Will and Terri lounge in the fabulous clawfoot bathtub in their fabulous tile bathroom. If the show wants us to think that money is in tight supply, it should probably not make it look like these two live in a Restoration Hardware catalog. Will has bad news. Terri: "A wealthy relative died?" The actual bad news is that Will can't find a part-time job to supplement his income to afford the grand foyer in the new house. Terri thinks that she deserves a grand foyer because of all her hard work, compromise, and sacrifice. She doesn't think the big shots at Sheets 'n' Things care that she sells more personal massagers than any other assistant manager, or that the Glee kids care that Will spends all of his time choreographing dance routines. "When does anyone start giving back?" She leaves, and Will sinks under the bubbles in their enormous tub.
Will finds Mr. Figgins scraping Sue's protein shake off the linoleum and asks why Sue isn't doing it. Apparently, the school nurse gave her a note "claiming that her lupus made it impossible to bend over a bucket of suds." It turns out that Mr. Figgins is at the school until 10:00 every night cleaning. Will offers to take on a shift as a night janitor at half pay. And then the show ends, because the janitor's union murders him and dumps his body in the woods. Commercials.

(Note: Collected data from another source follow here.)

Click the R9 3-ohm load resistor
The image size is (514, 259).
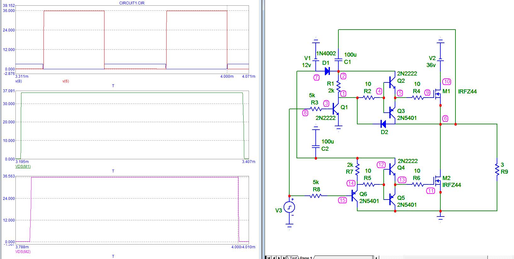tap(497, 170)
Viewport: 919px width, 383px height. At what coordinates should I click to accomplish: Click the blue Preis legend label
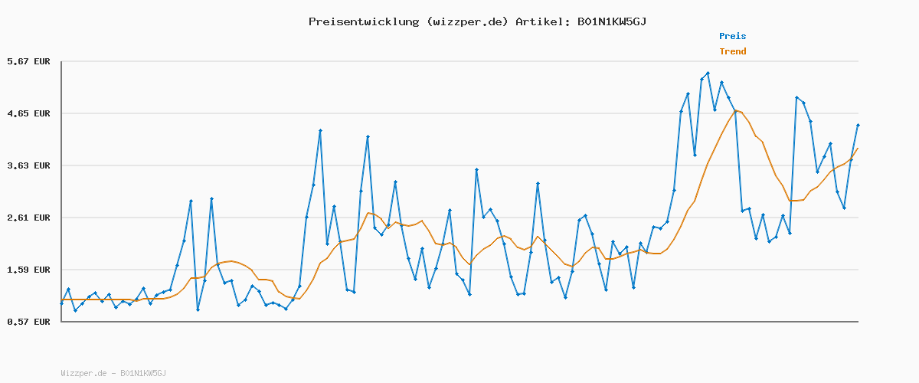(x=732, y=36)
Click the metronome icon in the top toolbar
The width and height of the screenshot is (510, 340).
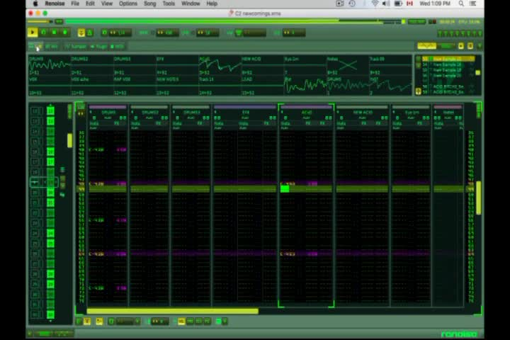click(89, 33)
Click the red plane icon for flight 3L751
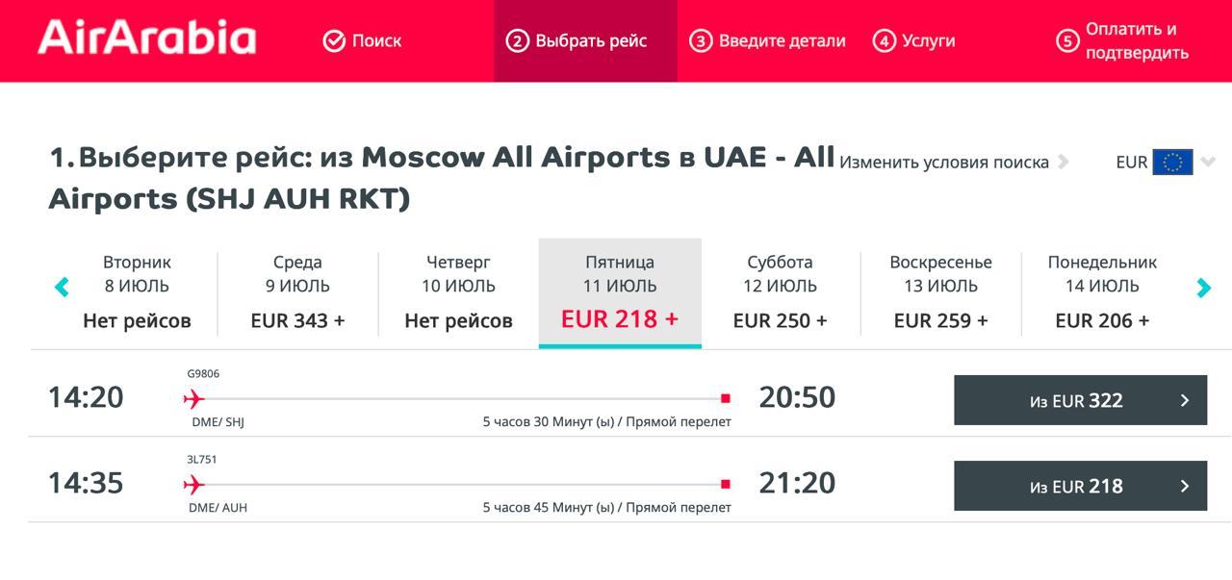 194,485
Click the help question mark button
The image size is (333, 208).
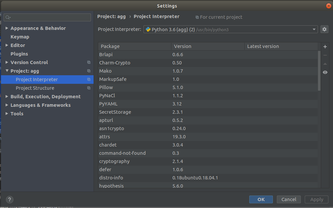tap(10, 199)
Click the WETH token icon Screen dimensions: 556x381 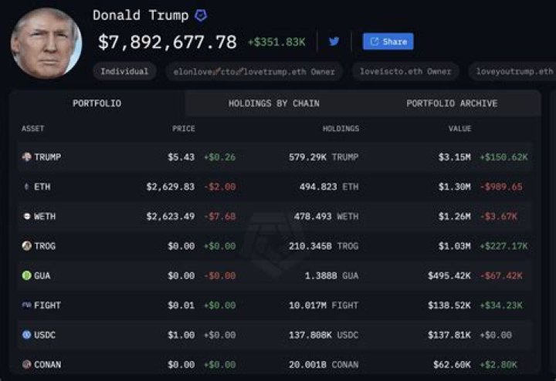26,217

Quinn gavels the Celibacy Club to order, using a gavel that would make any judge proud. The club is meeting at a large array of tables in a U shape, with all of the cheerleaders at one end and Rachel all alone at the other end. Quinn notes that because of a stupid rule that requires them to accept anyone as a member, they had to allow "Rachel What's-her-face" to join the club. Rachel asks where the boys are; it turns out the sexes meet separately for half an hour and then get together "to share [their] faith." In the boys' half of the meeting, the guys just sit around trying to kill 30 minutes. Finn voices over that he's still uncertain about the club, since he joined only to get in Quinn's pants. "Still, it is a productive way for guys to get together and talk about sexual issues." We pan across all the jocky looking boys, with the camera landing on the one nerd in the room, whom we will refer to as J-Fro. J-Fro tells us that society is overwhelming his teenage brains with a bombardment of sexual imagery and short skirts. Puck declares the short skirts to be "crunchy toast," claiming that when one cheerleader bent over, he could see her ovaries. (Right next to her prostate, I'm sure.) At the girls' meeting, Quinn blesses the perv who came up with the tiny cheerleading skirt, and then the girls recite the power motto: "It's all about the teasing and not about the pleasing." And then they dance all sexy-like.